以前の潤滑オイルはヒマシ油が使われていました。

ただ、ヒマシ油は酸化しやすく、熱安定性に劣ることから現在では合成化学油が主に使われています。

合成化学油が登場した頃は性能向上を謳い文句にシェアを拡大し、ヒマシ油が完全に姿を消しました。

しかし合成化学油の欠点である臨界点を越えると、一気に成分が分解してしまうことが災いしてエンジン内部の焼き付きが多発しました。

このことから現在発売されている燃料の多くは、合成化学油+ヒマシ油の構成になっています。

また、潤滑油の含有率が性能に及ぼす影響は、ニトロメタン以上のシビアさがあります。

この潤滑油の含有率が燃料メーカーの腕の見せどころで、性能を決定づけることとなっています。

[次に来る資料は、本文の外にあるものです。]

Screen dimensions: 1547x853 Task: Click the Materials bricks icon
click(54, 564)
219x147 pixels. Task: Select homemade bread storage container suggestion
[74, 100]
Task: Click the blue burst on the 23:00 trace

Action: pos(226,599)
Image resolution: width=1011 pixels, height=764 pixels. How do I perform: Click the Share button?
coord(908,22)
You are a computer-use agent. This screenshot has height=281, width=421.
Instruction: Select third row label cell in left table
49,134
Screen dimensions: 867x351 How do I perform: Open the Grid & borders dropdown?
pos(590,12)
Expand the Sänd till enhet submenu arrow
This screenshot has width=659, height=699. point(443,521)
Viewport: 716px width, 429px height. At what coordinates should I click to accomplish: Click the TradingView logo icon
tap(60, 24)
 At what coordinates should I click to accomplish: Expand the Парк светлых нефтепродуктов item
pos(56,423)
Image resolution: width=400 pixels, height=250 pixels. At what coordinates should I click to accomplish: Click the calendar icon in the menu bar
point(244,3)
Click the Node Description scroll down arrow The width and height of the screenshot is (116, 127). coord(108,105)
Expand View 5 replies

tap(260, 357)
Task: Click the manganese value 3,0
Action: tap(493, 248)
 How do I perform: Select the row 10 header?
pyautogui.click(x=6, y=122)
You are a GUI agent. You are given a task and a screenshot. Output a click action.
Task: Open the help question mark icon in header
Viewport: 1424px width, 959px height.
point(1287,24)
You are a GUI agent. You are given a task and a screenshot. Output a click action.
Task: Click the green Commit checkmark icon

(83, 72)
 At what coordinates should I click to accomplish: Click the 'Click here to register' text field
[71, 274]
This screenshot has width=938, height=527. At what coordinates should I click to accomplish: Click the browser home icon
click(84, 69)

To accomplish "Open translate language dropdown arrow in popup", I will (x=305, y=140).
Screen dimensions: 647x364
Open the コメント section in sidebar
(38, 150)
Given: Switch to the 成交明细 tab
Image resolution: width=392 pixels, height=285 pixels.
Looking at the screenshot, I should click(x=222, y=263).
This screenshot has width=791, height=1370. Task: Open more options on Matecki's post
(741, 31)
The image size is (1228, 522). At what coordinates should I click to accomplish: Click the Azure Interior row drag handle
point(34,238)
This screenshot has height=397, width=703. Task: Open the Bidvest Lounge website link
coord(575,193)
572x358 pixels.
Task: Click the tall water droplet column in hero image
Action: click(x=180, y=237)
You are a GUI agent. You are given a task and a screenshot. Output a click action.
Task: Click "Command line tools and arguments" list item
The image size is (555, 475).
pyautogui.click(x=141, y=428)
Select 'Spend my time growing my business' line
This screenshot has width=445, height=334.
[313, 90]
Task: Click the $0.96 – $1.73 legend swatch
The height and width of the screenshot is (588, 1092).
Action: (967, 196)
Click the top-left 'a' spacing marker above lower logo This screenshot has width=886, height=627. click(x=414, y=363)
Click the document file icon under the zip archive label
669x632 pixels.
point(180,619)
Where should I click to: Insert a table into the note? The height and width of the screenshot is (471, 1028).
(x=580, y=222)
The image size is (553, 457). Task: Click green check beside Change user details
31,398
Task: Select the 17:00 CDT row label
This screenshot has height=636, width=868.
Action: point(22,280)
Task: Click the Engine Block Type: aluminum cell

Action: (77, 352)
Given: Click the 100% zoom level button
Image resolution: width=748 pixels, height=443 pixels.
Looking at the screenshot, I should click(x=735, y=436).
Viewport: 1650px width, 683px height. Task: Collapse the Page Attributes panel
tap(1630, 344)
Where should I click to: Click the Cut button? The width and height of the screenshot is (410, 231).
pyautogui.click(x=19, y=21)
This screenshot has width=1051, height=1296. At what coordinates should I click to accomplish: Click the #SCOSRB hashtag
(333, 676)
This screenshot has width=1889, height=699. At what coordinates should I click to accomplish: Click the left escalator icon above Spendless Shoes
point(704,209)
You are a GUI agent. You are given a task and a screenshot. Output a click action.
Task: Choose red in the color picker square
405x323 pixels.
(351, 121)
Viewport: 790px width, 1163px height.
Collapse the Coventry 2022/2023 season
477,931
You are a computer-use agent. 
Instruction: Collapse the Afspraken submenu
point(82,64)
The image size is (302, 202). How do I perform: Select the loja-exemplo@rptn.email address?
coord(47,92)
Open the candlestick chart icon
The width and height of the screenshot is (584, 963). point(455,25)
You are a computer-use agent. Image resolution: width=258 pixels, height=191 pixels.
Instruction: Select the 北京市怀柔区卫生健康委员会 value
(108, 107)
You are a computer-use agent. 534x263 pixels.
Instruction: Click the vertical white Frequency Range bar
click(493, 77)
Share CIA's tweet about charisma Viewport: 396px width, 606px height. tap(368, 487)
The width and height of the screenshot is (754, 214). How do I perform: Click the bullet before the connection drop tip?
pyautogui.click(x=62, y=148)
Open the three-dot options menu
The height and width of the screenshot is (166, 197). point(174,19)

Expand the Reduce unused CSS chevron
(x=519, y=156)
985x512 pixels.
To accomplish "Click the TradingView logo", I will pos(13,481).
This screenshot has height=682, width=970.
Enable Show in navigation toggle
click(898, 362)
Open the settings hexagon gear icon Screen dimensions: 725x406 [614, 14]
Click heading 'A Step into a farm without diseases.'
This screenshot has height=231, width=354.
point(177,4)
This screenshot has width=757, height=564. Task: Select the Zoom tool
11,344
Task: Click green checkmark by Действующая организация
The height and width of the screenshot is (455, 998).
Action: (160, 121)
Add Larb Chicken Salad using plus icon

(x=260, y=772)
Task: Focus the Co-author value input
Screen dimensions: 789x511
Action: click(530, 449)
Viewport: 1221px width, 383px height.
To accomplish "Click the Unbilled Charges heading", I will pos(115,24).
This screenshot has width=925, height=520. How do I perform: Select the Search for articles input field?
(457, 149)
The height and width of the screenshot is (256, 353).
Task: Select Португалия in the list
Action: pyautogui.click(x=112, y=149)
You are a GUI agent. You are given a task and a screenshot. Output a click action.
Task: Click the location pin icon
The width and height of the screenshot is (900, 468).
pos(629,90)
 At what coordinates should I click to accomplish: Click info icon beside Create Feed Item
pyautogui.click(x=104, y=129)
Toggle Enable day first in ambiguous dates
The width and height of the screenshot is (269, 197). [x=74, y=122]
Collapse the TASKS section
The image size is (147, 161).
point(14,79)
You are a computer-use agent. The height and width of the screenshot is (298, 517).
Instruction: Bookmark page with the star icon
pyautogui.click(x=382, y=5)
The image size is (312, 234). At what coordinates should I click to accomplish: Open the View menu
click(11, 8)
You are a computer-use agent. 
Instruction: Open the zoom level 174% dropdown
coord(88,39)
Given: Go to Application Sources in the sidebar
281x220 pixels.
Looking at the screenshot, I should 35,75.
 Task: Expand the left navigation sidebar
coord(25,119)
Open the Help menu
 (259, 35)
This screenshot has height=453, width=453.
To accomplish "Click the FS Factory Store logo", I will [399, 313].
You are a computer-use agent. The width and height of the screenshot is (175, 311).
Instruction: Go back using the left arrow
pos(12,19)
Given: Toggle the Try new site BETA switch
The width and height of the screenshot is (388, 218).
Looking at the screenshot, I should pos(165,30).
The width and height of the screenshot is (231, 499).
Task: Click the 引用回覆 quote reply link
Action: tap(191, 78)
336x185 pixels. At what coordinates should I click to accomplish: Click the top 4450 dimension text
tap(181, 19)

なお、カテゴリーによってある程度の最適な潤滑油含有率があるので、それぞれのカテゴリーに適した燃料を選ぶようにしましょう。

 

燃料は取り扱いに注意しよう

燃料の価格は缶やボトルの容量が大きいほどリッター当たりの単価が安くなります。

しかし一度開栓した燃料は、空気による酸化が進むのでなるべく早く使い切るようにしましょう。

月に1度程度しか走行させないのに、安いからといって4リットル缶を買うのは止めた方がよいですね。

使い切る前に酸化してしまうのでエンジン内部を腐食したり、ニードルを絞りすぎてエンジンを壊す原因になったりします。

また、高温多湿を避けて、直射日光を当てないようにしましょう。

燃料の取り扱いに気を配ることによってエンジンの性能を引き出すことが可能になります。

 

サーキットなどでは意外とルーズに燃料を扱っている人を目にします。直射日光に晒された燃料はパワーが出ないだけでなく、エンジン内部を腐食させやすくなります。さらに砂塵が混ざった燃料は、ピストンやベアリングを傷つけてしまいます。エンジンの性能を引き出すためにも燃料の取り扱いには注意しましょう。また、アルコールは火が点いても目に見えないのでタバコなどの火気には要注意です。